Directions:
For the records that follow, say how many lines have the word "computer" in them. Write the number and nothing more.

Pixel coordinate grounding data
= = =
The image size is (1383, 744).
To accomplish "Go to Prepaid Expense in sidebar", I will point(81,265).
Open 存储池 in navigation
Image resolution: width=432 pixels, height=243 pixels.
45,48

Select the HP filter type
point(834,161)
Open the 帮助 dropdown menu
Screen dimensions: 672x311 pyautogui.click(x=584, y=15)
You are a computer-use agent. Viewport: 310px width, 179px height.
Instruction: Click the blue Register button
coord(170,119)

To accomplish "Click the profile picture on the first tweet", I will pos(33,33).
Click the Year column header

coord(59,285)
= = =
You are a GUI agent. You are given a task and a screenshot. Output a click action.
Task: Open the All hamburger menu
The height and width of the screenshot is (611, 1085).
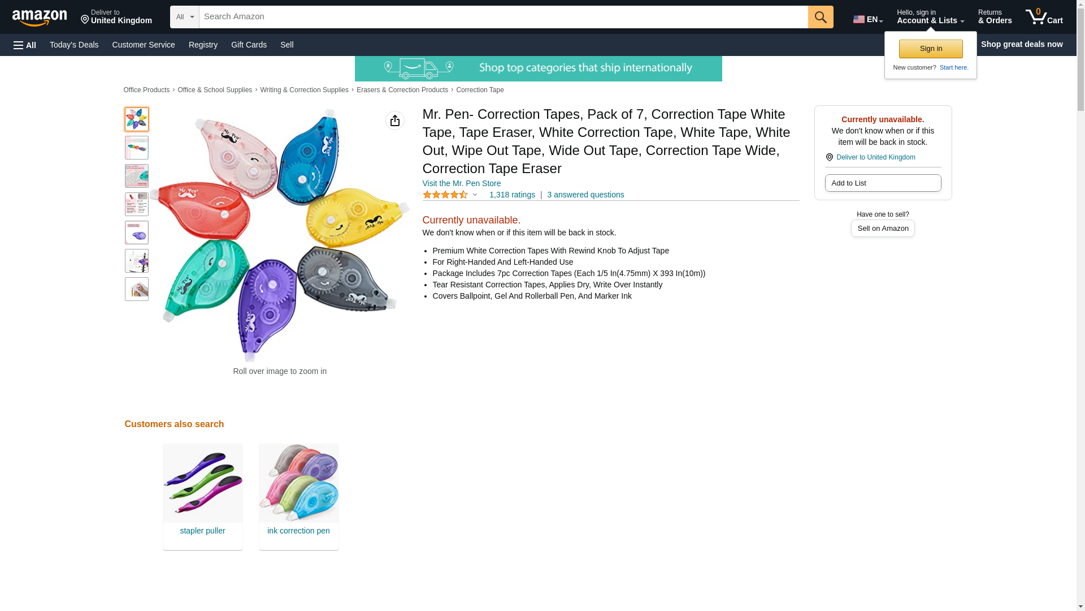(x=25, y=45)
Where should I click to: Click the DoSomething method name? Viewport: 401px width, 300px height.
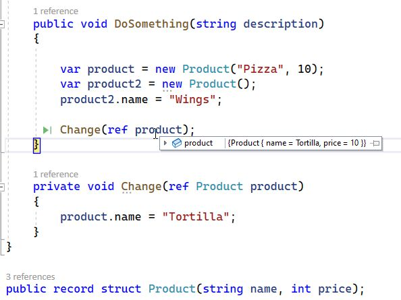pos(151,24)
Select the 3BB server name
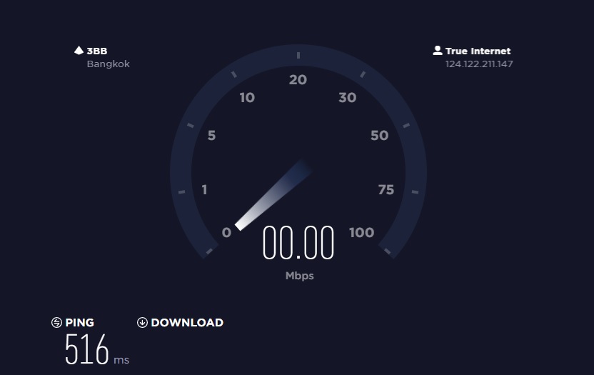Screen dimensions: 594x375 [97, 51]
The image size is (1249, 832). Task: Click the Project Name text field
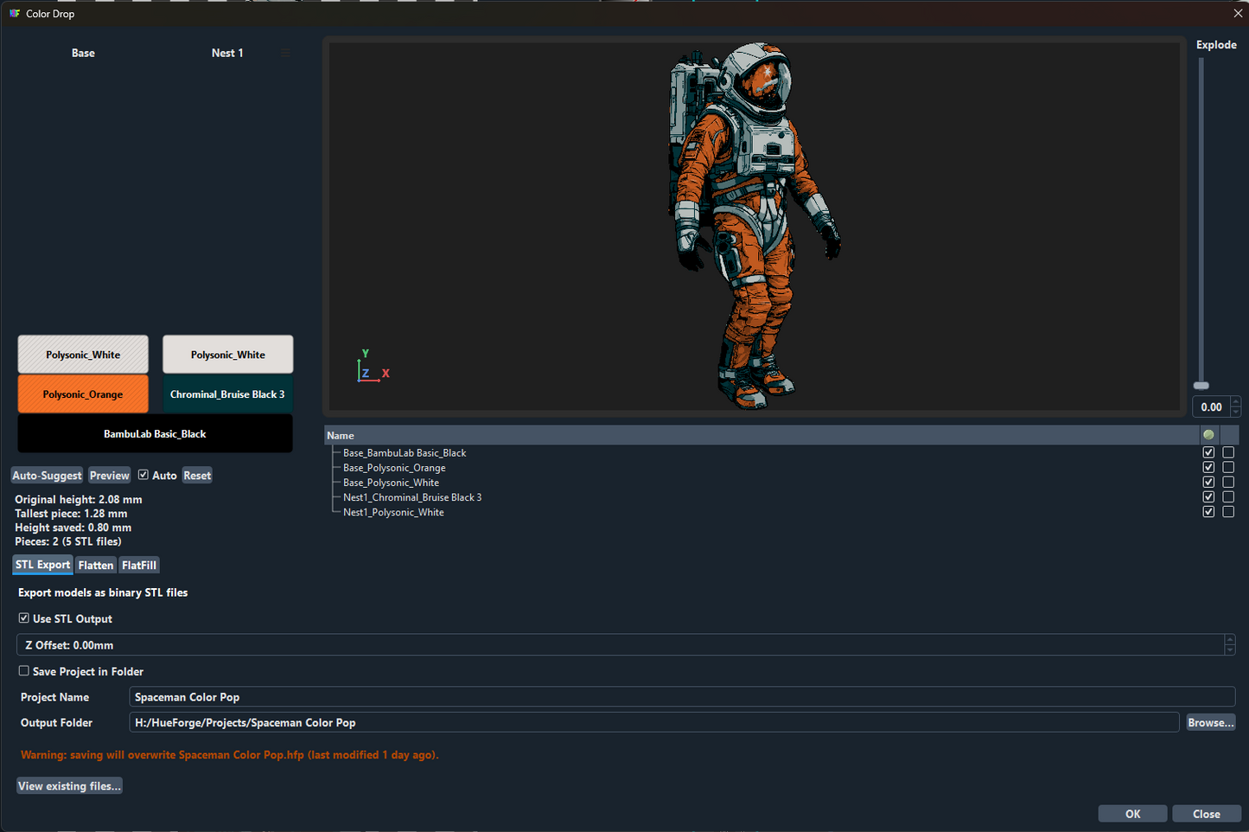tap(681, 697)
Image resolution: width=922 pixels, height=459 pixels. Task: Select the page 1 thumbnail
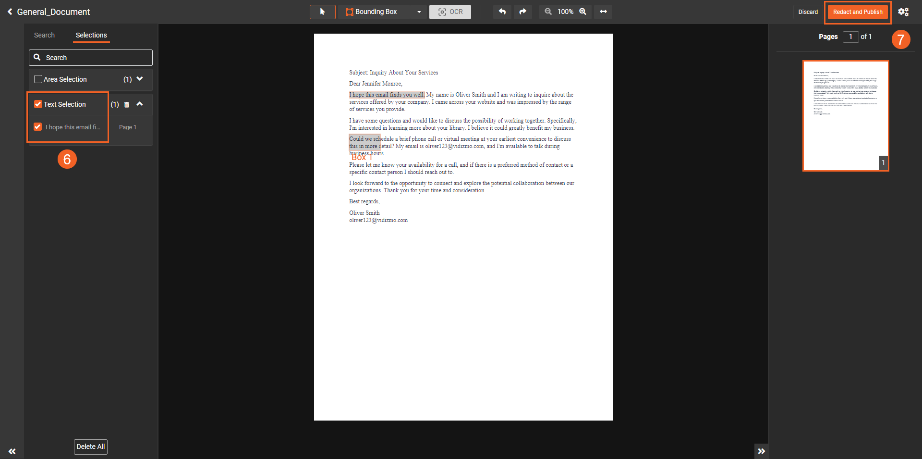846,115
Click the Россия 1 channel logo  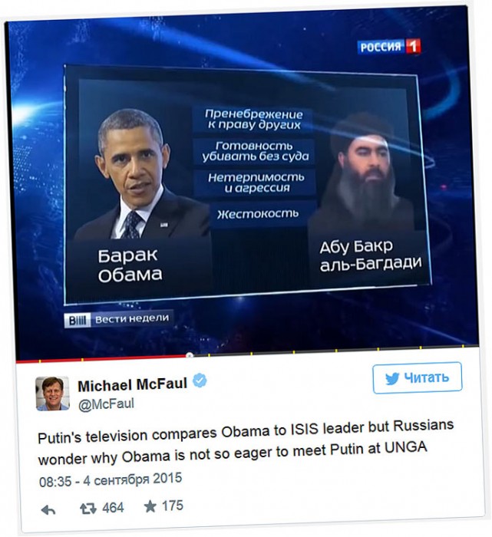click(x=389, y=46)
= = =
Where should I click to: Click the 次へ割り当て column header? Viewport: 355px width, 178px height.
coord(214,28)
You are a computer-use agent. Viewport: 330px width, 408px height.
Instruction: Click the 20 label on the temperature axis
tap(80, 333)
= = =
Answer for the task:
2